We spent the rest of that long night staring into the fire, looking for answers that were not there.

CHAPTER NINETEEN

THE SUMMONING

By dawn, I think we were resigned to what should have been obvious from the start. We were bound together. One might dominate over the other for a time, but neither of us would ever willingly surrender to the other. Our loyalties conflicted, but at least Soldier’s Boy could take comfort in the fact that I did not wish to see the end of his people and their way of life.

I had no such consolation to fall back on. In this, I felt he was more my father’s son than I was. He saw his plan as a military necessity, the lone remaining solution to driving the intruders away from the ancestral trees.

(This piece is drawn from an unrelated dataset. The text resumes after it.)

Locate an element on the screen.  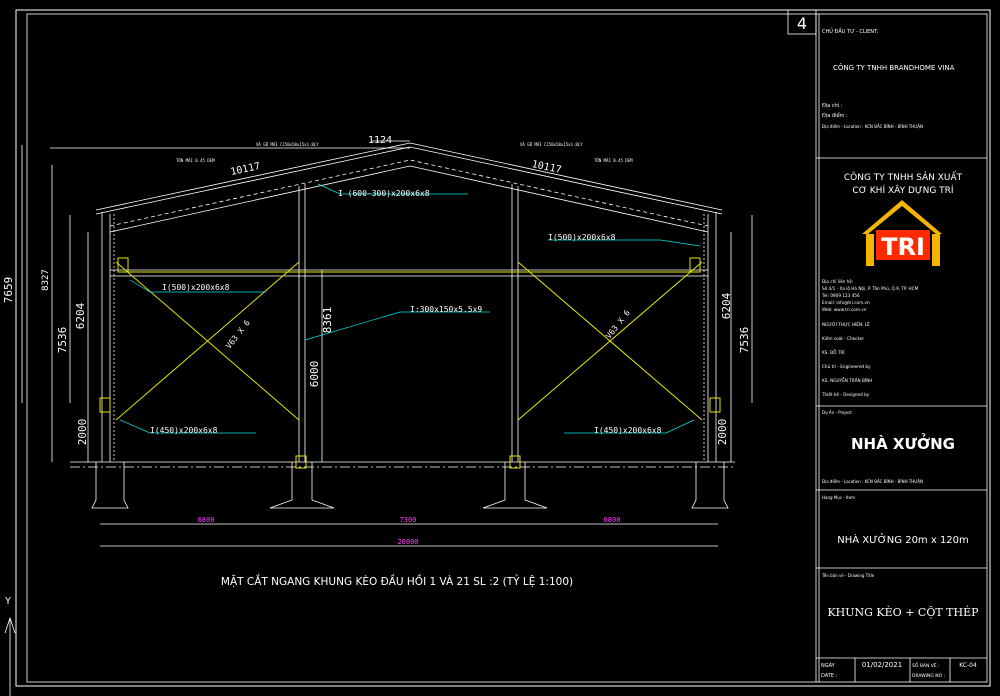
date-label-2: DATE : is located at coordinates (830, 676).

My sole weapon to hold him back was that without me, he could not reach Lisana. That seemed a feeble weapon to me, but it was all I had. So we sat together, two men confined to one body, each possessing an ability the other desperately wanted.

He dared to try to bribe me. “Don’t fight me. All I ask is that you don’t try to fight me. And in return, I will see that when we negotiate the peace, it will be the Burvelle family who is named as being in charge of trade with the Specks. Eh? Think on that. It will be a rich monopoly for the family.”